Aktien sind weiter alternativlos, auch wenn es uns nicht mehr ganz so leicht fällt, Investments zu identifizieren. Vor vier Jahren waren es Qualitätstitel jeglicher Art, in den letzten Jahren dann auch „normale Titel“, seit drei Jahren viele europäische Aktien. Heute müssen wir tiefer in einzelnen Segmenten graben.

Qualitätstitel (Franchises)           

Absolute Qualitätstitel im Large-Cap-Bereich sind weitgehend ausgereizt. Damit sind diese Titel nicht überteuert, aber die Renditeperspektiven sind deutlich geringer. Wie sollte es auch anders sein? Henkel ist seit den Tiefs im Frühjahr 2009 um mehr als 250 Prozent gestiegen, Anheuser-Busch um ungefähr 1000 Prozent, seit es 2009 im Portfolio steht. Wo soll die Aktie denn noch hingehen?

Qualitätstitel sind aber nach wie vor „sicherer“ als „normale“ Aktien. Wenn Sie also auf Sicherheit setzen, können Sie eine höhere Gewichtung von Qualitätstiteln ins Auge fassen. Warren Buffett: „It’s better to have a great business at a reasonable price rather to have a reasonable business at a great price.“

„Normale Aktien“

Mehr als 90 Prozent aller Aktien sind Aktien „normaler“ Unternehmen. Obwohl mittlerweile auch etliche „normale“ Aktien angezogen haben, finden sich derzeit noch genug Titel – vor allem in der Eurozone, aber auch anderswo. Rohstoff- und Goldaktien, Öltitel, Telekoms, Versorger. Maschinenbau ist eher skeptisch zu sehen, da diese Titel im Gegensatz zu den vorgenannten gut gelaufen sind und bei einer Abkühlung der Weltkonjunktur sehr leiden würden. Wachstumsorientierte Anleger kommen um „normale“ Aktien nicht herum. Allerdings ist die Grundsicherheit geringer.

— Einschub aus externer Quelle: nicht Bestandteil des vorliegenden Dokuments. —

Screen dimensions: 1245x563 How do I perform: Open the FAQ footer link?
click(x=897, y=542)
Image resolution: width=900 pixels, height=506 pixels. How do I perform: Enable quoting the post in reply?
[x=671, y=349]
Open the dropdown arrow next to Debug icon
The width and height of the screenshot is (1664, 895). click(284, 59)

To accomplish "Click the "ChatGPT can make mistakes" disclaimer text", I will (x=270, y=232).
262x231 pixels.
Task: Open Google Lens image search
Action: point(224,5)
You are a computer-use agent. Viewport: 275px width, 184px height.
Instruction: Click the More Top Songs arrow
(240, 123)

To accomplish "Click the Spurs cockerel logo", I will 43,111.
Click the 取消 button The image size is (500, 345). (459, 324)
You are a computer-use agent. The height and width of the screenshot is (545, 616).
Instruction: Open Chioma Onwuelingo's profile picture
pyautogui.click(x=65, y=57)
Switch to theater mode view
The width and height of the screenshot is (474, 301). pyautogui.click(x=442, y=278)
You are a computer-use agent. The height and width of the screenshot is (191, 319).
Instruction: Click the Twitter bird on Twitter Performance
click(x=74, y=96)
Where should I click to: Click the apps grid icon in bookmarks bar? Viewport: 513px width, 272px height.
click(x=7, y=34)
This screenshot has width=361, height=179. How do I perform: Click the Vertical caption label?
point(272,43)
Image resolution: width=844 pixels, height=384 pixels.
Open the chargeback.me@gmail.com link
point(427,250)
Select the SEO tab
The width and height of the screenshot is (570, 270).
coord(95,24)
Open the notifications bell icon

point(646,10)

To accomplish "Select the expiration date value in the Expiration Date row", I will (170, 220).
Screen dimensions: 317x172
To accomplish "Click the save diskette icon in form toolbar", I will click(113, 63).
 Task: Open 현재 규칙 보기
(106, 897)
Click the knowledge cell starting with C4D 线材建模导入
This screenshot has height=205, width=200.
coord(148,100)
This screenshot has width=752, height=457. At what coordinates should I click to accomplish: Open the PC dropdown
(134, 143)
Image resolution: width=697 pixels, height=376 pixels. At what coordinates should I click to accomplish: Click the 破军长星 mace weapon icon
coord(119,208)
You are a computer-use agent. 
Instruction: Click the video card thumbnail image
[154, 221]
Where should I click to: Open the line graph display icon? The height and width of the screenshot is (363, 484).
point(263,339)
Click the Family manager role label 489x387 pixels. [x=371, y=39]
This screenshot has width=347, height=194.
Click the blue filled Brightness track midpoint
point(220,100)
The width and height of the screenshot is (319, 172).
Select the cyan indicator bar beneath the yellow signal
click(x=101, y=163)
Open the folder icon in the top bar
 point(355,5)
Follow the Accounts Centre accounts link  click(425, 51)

3. Festgeld und Liquidität


Liquidität und Anleihen sind aufgrund der Finanzrepression leider keine Lösung für den Vermögenserhalt. Hier muss ich noch einmal auf die Finanzrepression hinweisen: bei 3 bis 5 Prozent tatsächlicher Inflation bei den Waren und Dienstleistungen, die zählen und 0 bis 1 Prozent Zinsen auf dem Festgeld verlieren Anleger pro Jahr real um die 3 Prozent.

4. Immobilien


Während die Immobilienmärkte in der Schweiz und Österreich schon eine Weile heißlaufen, passiert das nun auch in den besseren Standorten in Deutschland. Bei der jetzigen Liquiditätsschwemme und dem Run vieler auf die Immobilie kann das noch einige Jahre weitergehen. Es kann aber auch morgen zu Ende sein. Daher Vorsicht bei Immobilienkrediten, auch wenn die Zinsen niedrig sind!

Fazit


Nach Jahren der scheinbaren Ruhe wird die Welt wieder binärer. Es mag noch eine Weile so weitergehen, wie bisher. Aber auch eine neue finanzielle Kernschmelze oder andere unvorhergesehene Ereignisse sind nicht auszuschließen. Wir sehen die Gefahren. Aber auch viele Chancen. Deswegen: sehen Sie den Gefahren ins Auge. Stellen Sie sich dem Abgrund. Und dann wählen Sie Ihre Strategie. Und halten durch. Es gibt keinen anderen Weg.